The light source 30 is disposed in the mounting groove 121 formed in the sidewall 12, and a light emitting surface of the light source 30 faces the cooking space to emit an indicating light to the cooking space.

The temperature sensor 40 is disposed in the mounting groove 121 formed in the side wall 12, and a light receiving surface of the temperature sensor 40 faces the cooking space 50 to receive the infrared light in the first field range 41, which is understood to be invisible light.

The first field of view range 41 of the temperature sensor 40 may coincide with the second field of view range 31 of the light source 30, including the first field of view range 41 of the temperature sensor 40 may partially or completely coincide with the second field of view range 31 of the light source 30.

Referring to fig. 1, in one embodiment, the temperature sensor 40 and the light source 30 can be arranged side by side, the first field of view range 41 can at least partially overlap the second field of view range 31, and the smaller the distance between the light source 30 and the temperature sensor 40, the larger the overlapping area M. The predetermined cooking area S is located in the overlapping area M, for example, the predetermined cooking area S is a range covered by the bottom plate 20.
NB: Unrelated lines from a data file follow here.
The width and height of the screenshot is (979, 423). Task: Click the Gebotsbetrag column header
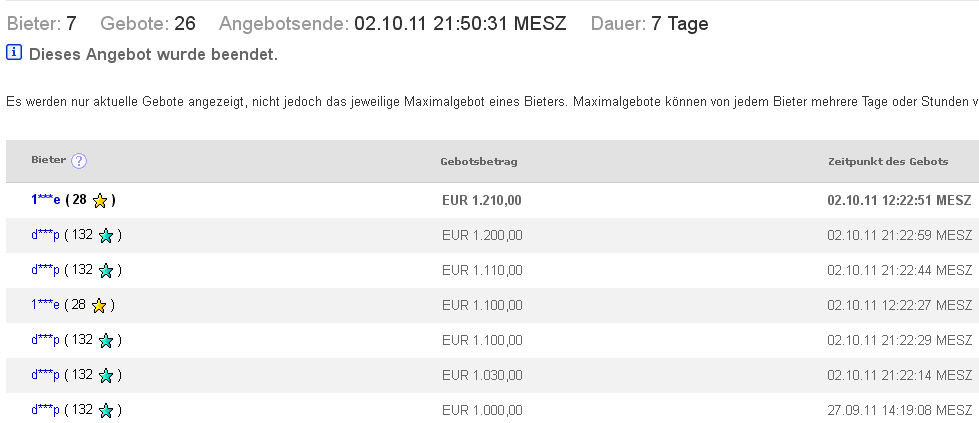478,161
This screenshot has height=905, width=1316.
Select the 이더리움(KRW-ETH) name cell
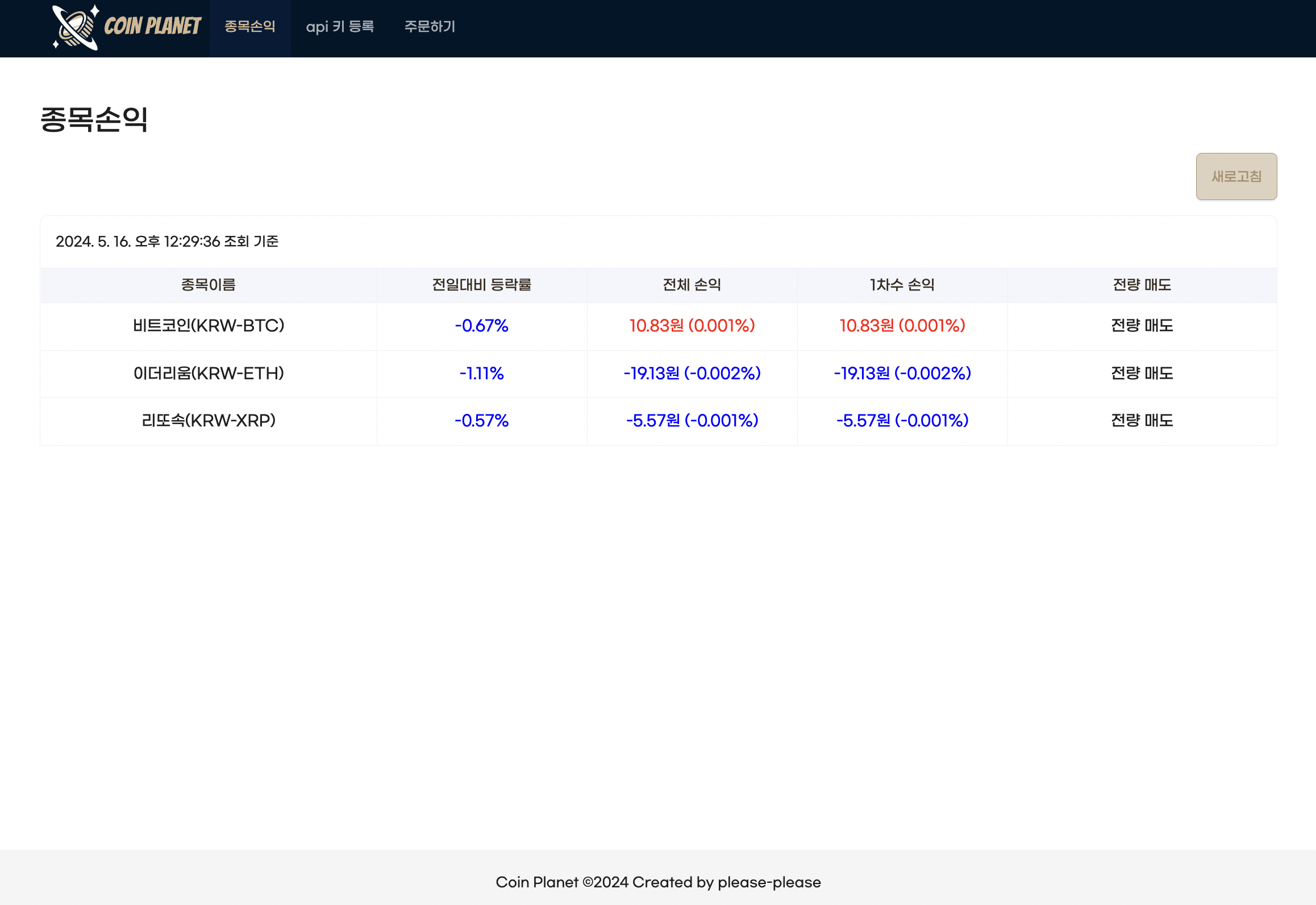pyautogui.click(x=209, y=373)
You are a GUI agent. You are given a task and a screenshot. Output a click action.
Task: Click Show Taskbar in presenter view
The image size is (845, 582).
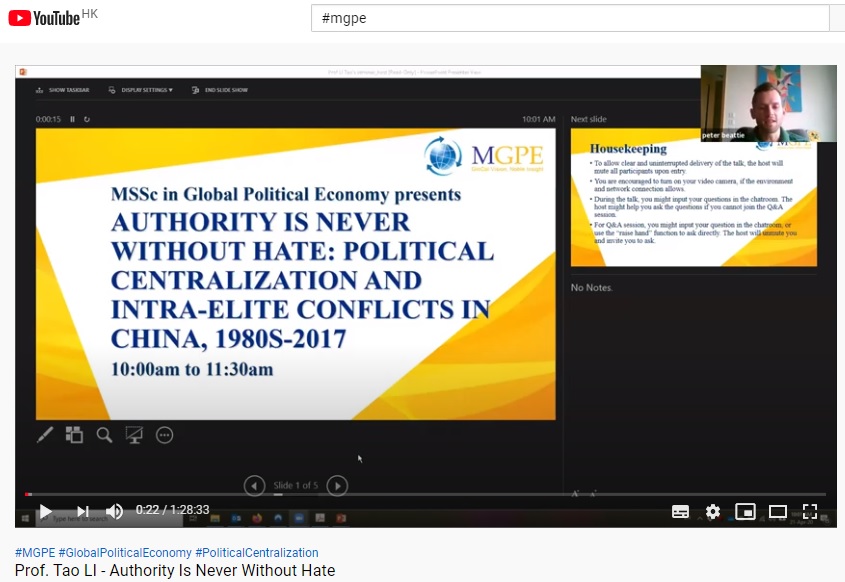tap(63, 90)
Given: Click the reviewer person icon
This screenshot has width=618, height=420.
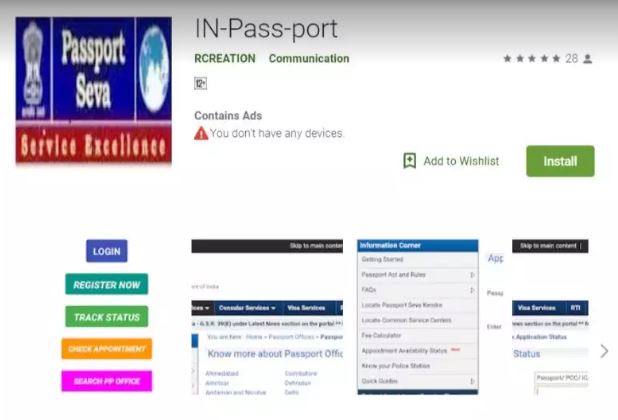Looking at the screenshot, I should [x=588, y=59].
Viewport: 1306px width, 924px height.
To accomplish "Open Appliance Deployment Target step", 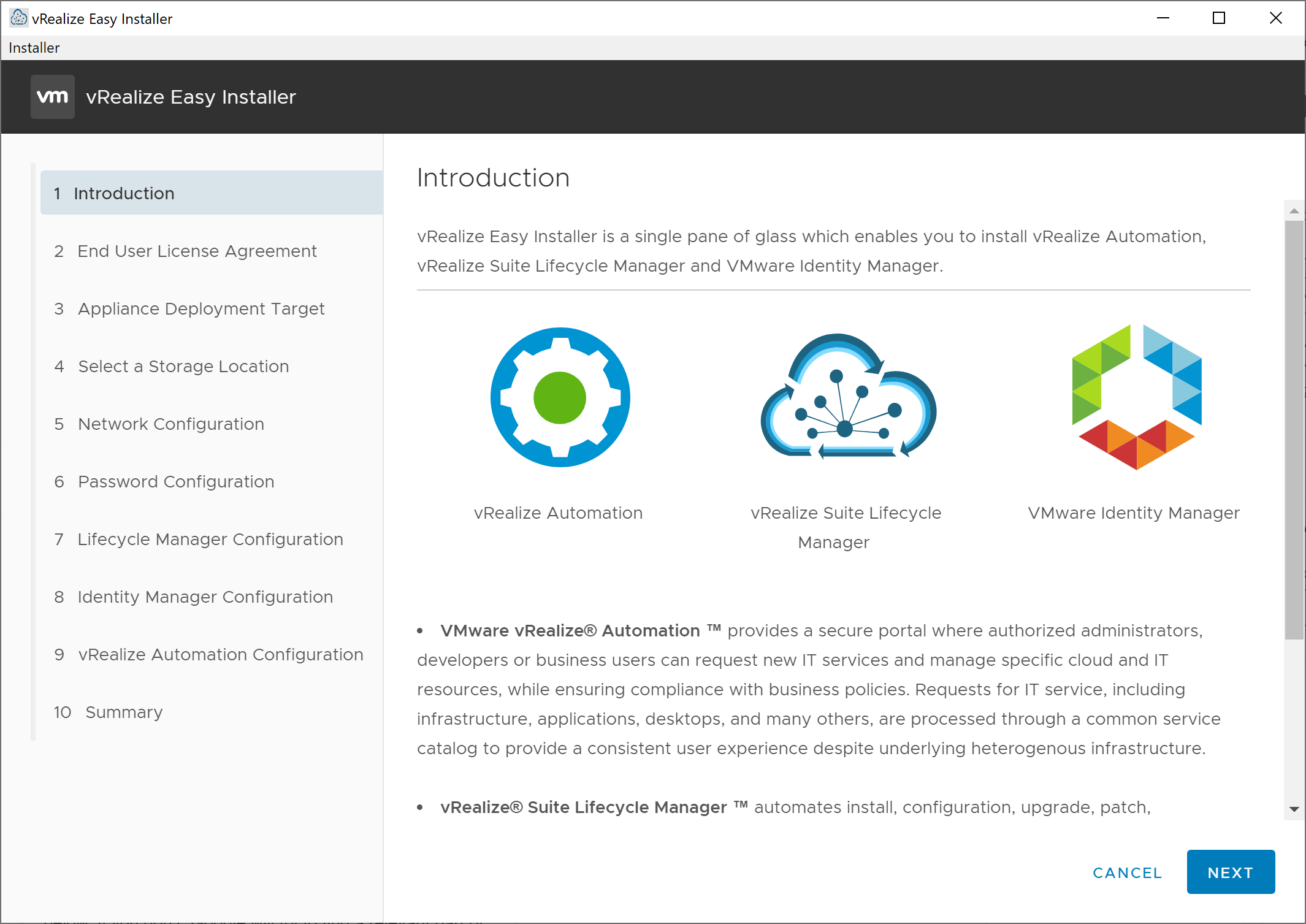I will pos(201,309).
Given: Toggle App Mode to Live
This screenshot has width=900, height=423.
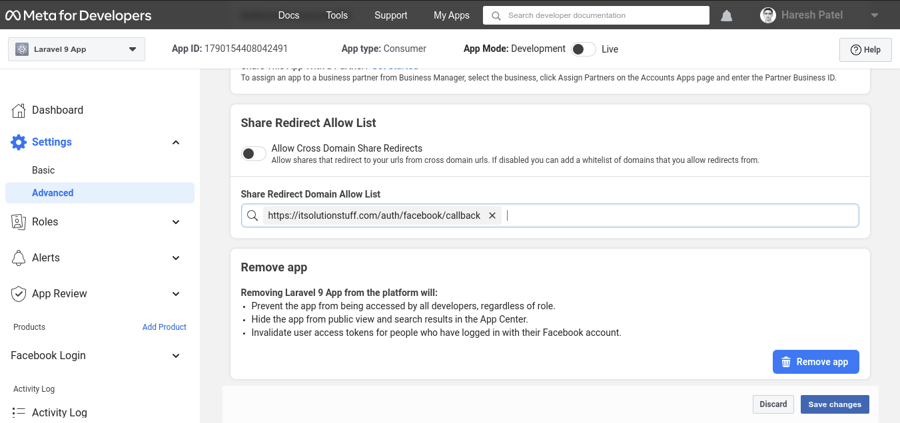Looking at the screenshot, I should point(583,49).
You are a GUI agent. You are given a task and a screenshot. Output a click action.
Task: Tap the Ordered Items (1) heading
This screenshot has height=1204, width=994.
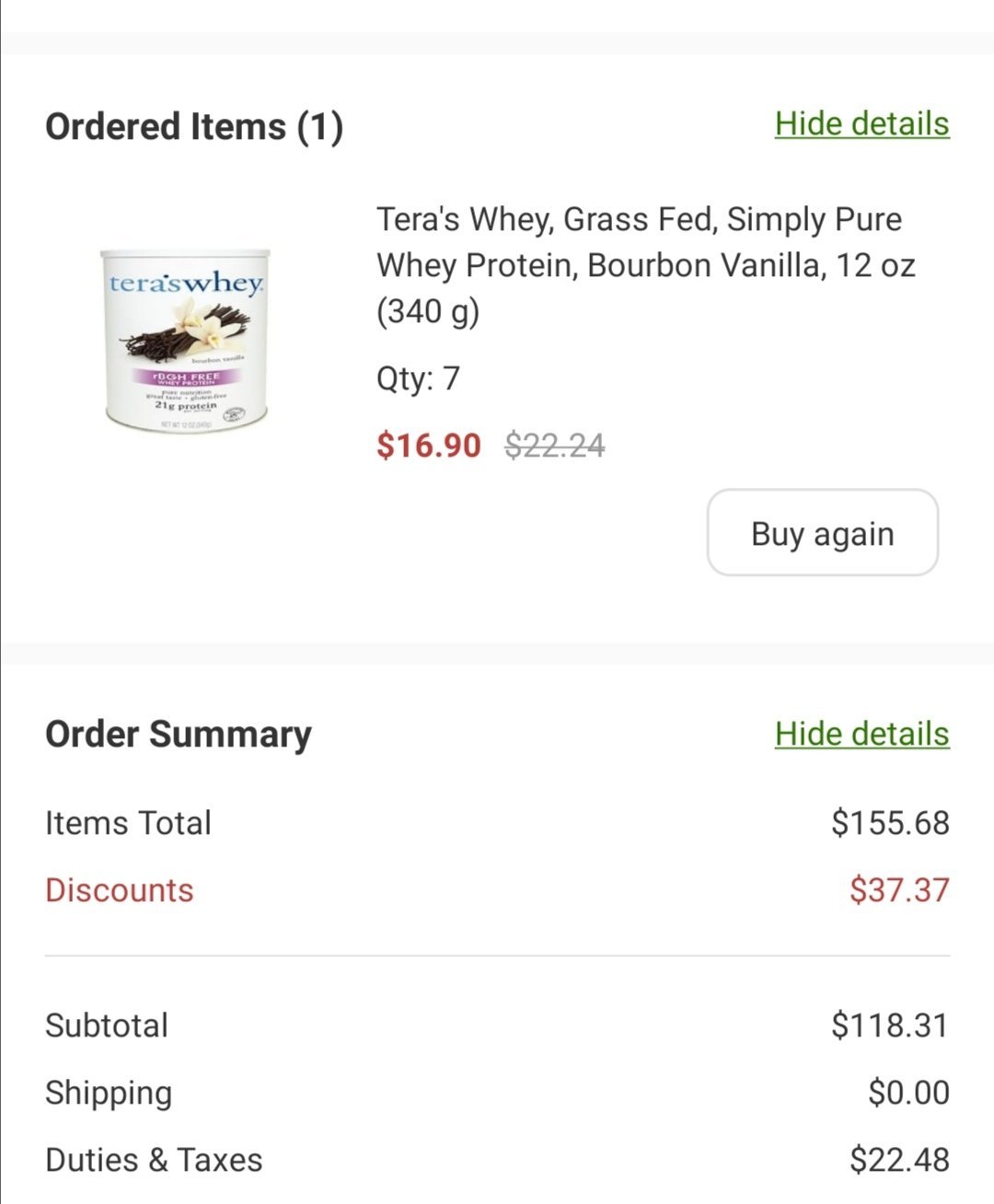(194, 127)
In this embodiment, light source 30 and temperature sensor 40 meet and set up side by side, thereby maximize ground promotes the coincidence zone M of first visual field scope 41 and second visual field scope 31, when the user places according to the pilot light and treats cooking object 200, only need guarantee to treat that cooking object 200 is covered by the pilot light completely, perhaps cover the central zone of upper surface as far as possible, just can guarantee that the infrared light that treats cooking object 200 and send can basically be received by temperature sensor 40, thereby guarantee that temperature sensor 40 treats cooking object 200's temperature detection accuracy.

Referring to fig. 4, optionally, the cooking appliance 100 may further include a reflective cup 80. The reflector cup 80 is disposed on the side wall 12, and an opening 81 of the reflector cup 80 faces the predetermined cooking area S. The light source 30 and the temperature sensor 40 are both disposed at the bottom of the light reflecting cup 80. The reflector cup 80 is used to adjust the first field of view range 41 of the temperature sensor 40 and the second field of view range 31 of the light source 30 to further improve the overlapping area M of the first field of view range 41 and the second field of view range 31.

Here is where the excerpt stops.